Markets and programs, meanwhile, have existed for a long time too, but they have limited visibility of the grid or the impact they are having on it.
Bringing the two together is where the magic happens. By combining grid and market data, we can create a complete view of system value and make defensible comparisons between flexibility and traditional reinforcement, and we can do that on a continuous, reinforcing basis where grid awareness drives market activity which in turn further enhances grid awareness, and so on in a virtuous cycle.
Crucially, we can do this much faster by using the data utilities already have – meter data – to identify where DERs are, where grid impacts occur, and where value lies. It accelerates time to value for grid software like DERMS and makes it easier for a wider range of virtual power plants and aggregators to participate through a neutral market layer.
How does this shift what Electron can do for utilities compared to before the acquisition?
The combination of Electron’s market operations platform and Rhythmos’s grid analytics solves the chicken-and-egg problem many utilities face. They know they need to do more with DERs, and that markets are an effective tool to access them through incentives and price signals. But they often don’t know where the DERs are, what price to start with, or where to target flexibility.
That leads to analysis paralysis, knowing you need markets but being unable to justify the cost of launching them without data to back it up. With affordability concerns as the backdrop, it’s even harder to make those bets.
Now, we can help customers identify unknown DERs, understand their grid impacts, and quantify their value within weeks. That informs how they can optimise across existing programs immediately.

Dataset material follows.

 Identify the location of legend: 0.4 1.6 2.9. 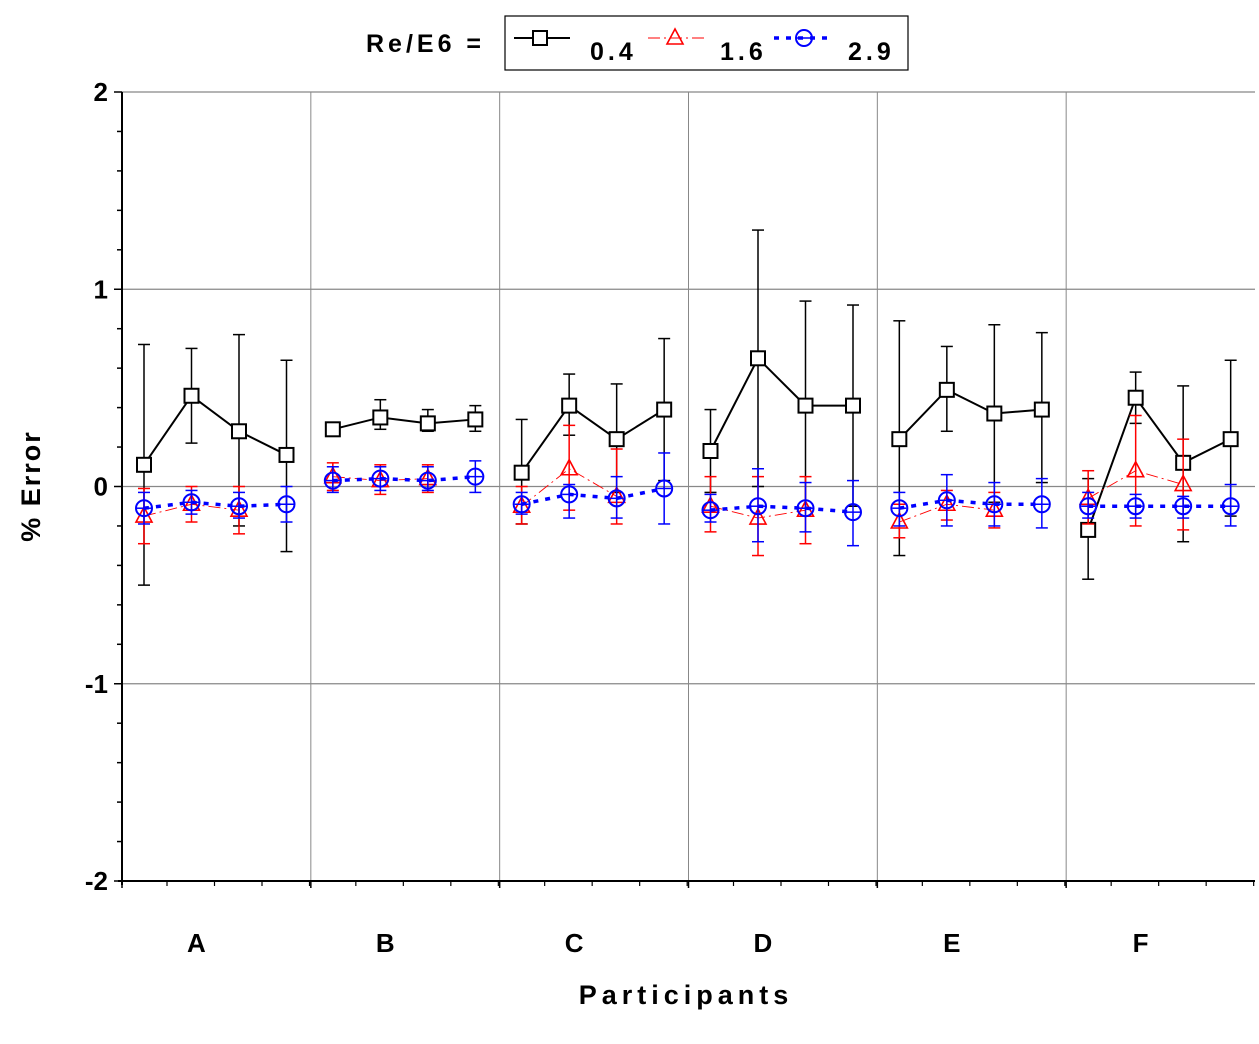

There’s latent value sitting in DERs.
For example, EVs that could absorb excess solar and avoid curtailment, but aren’t yet incentivised to do so. A coordination layer using grid-aware data can unlock that potential and get the flywheel turning.
It also enables locational markets, because you now know where DERs are, where value exists, and where the grid needs flexibility. That’s a big step forward. You no longer need to start a market just to discover those insights. You can use your own data to target, value, and justify new programs with confidence.